Genetic background of the differences in timing of meiotic maturation in mouse oocytes: a study using recombinant inbred strains

Abstract

Recombinant inbred strains of mice derived from CBA and KE strains were used for studying the genetic background of the duration of the first meiotic cycle which differs in oocytes from progenitor strains. Oocytes were screened in vitro for the timing of germinal vesicle breakdown as well as for the timing of first polar body extrusion, and the approximate duration of the first meiotic M-phase was calculated. Although oocytes from progenitor strains did not differ in the duration of germinal vesicle breakdown, this characteristic segregated in recombinant strains showing involvement of at least two genes.

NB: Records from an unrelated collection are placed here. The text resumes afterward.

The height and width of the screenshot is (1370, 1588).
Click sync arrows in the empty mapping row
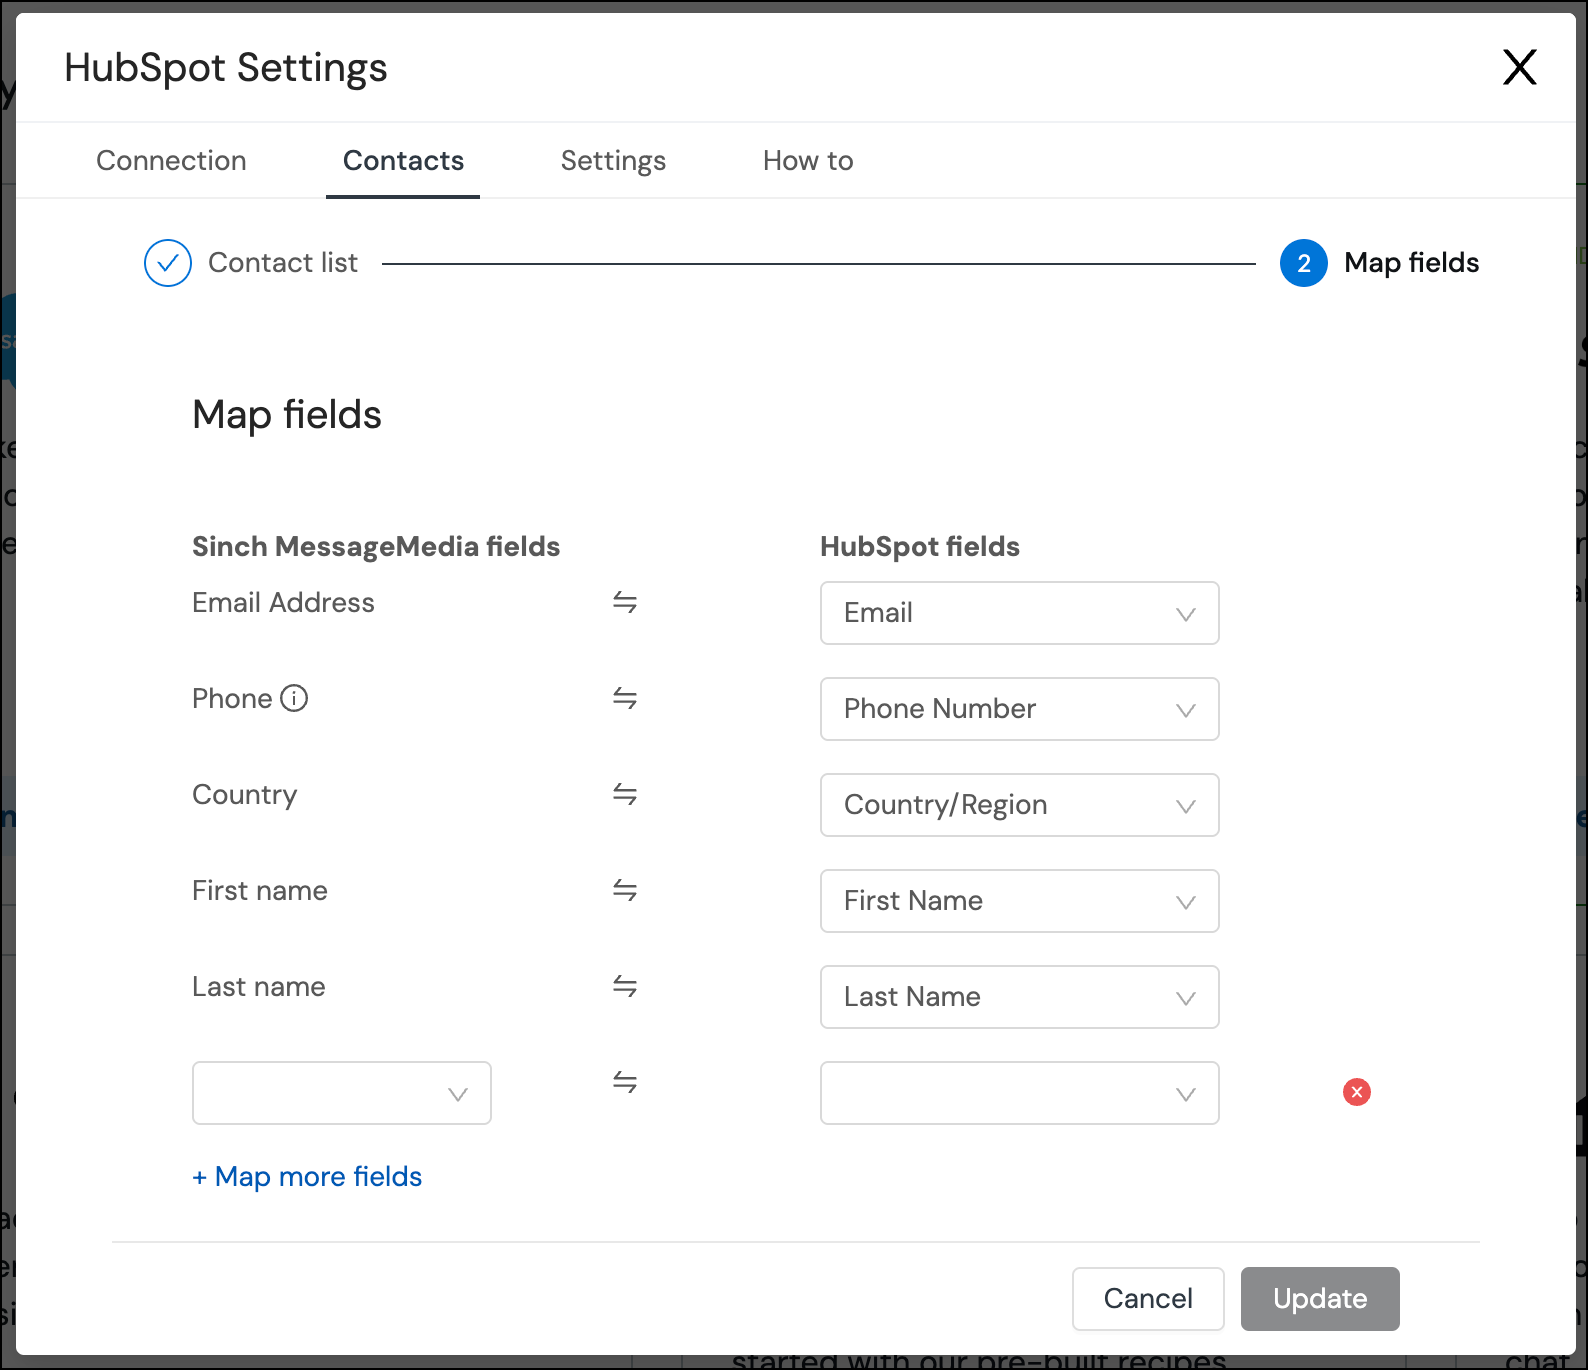point(625,1082)
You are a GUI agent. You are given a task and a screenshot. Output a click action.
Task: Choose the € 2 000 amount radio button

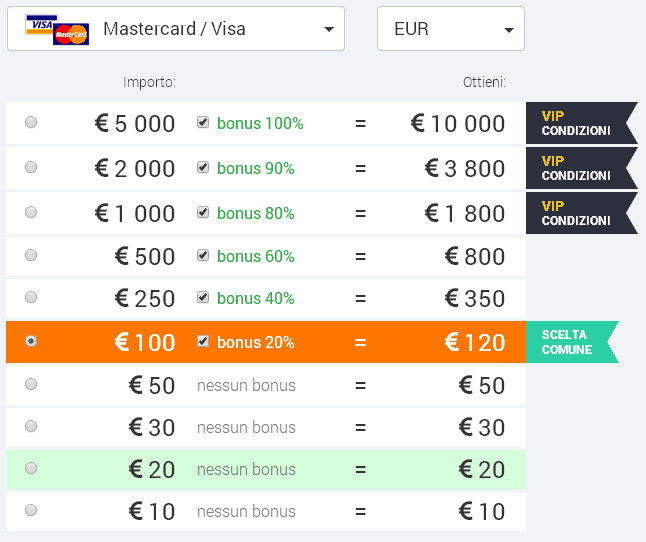(x=31, y=167)
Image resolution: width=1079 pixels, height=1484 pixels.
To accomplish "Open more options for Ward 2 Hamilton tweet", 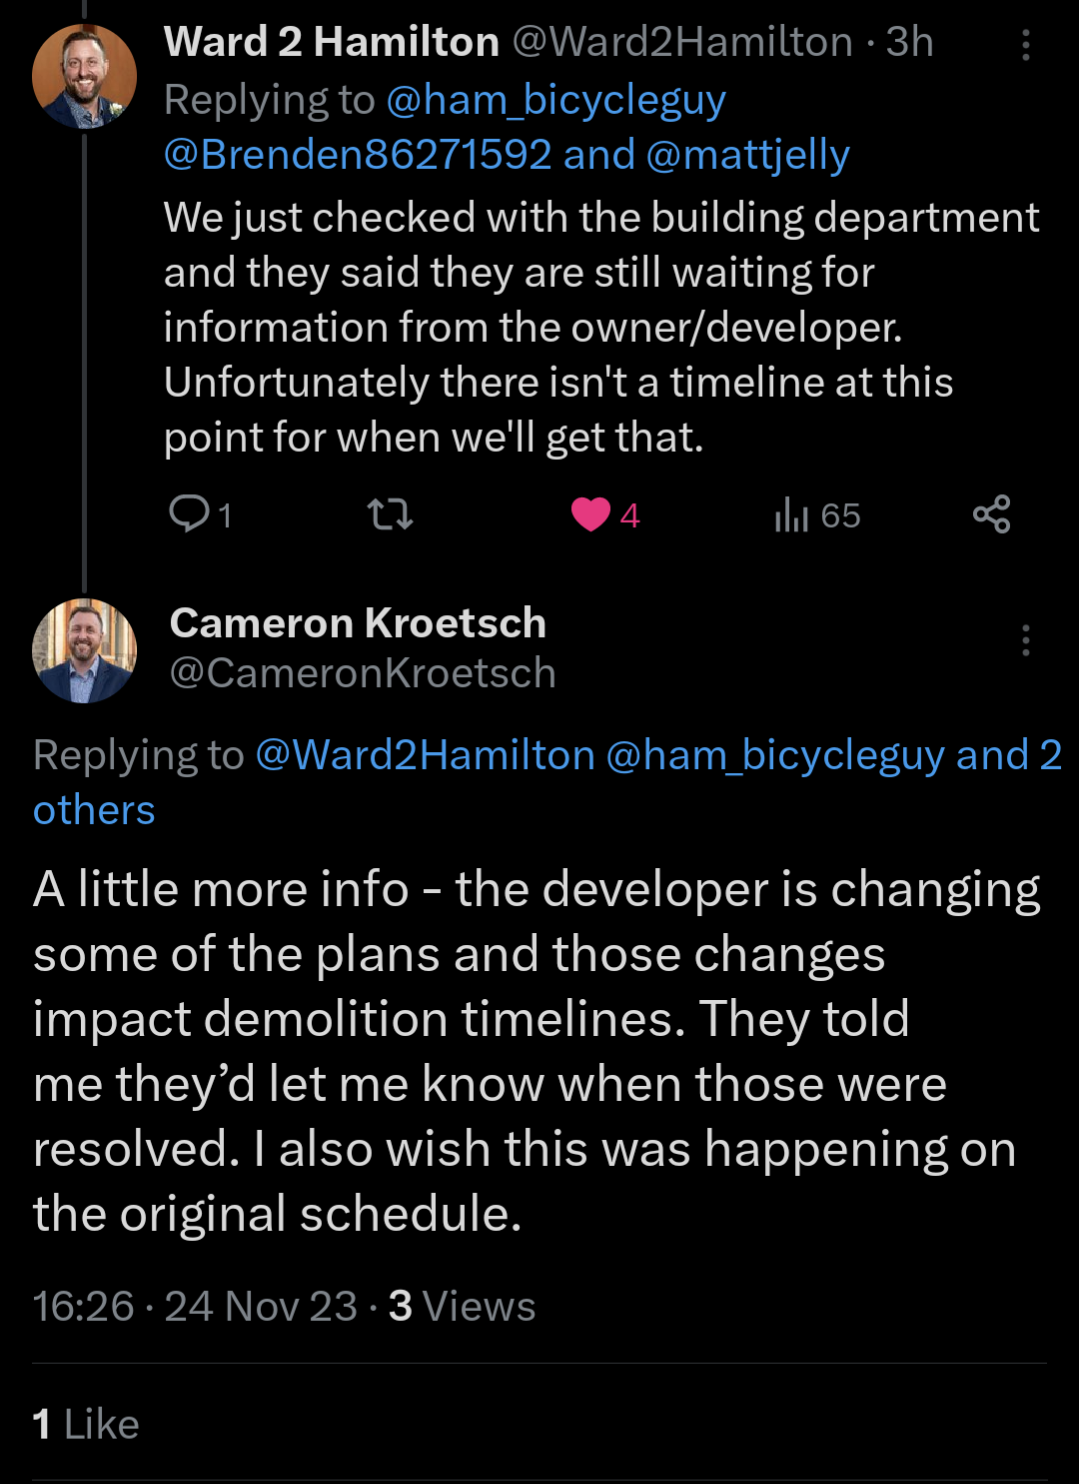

Because of the similar duration of germinal vesicle breakdown in CBA and KE oocytes, the difference in timing of first polar body extrusion (9 h and 12 h for CBA and KE, respectively) reflects the difference in the duration of the first meiotic M-phase. The timing of germinal vesicle breakdown and the duration of M-phase in recombinant strains were negatively correlated (P < 0.01); in general, the more time needed for breakdown of the germinal vesicle, the shorter the M-phase. The timing of first polar body extrusion varied among strains: in some it was similar to one of the parental strains; in others it was intermediate between the two, which again shows the involvement of at least two genes in the control of this character. The linkage analysis suggests that one of the putative genes influencing the timing of first polar body extrusion may be situated near the Gpi-1 locus on chromosome 7, that is, in the region containing the locus for cyclin E. The possible involvement of cyclin E in the control of the timing of first meiosis in mouse oocytes is discussed.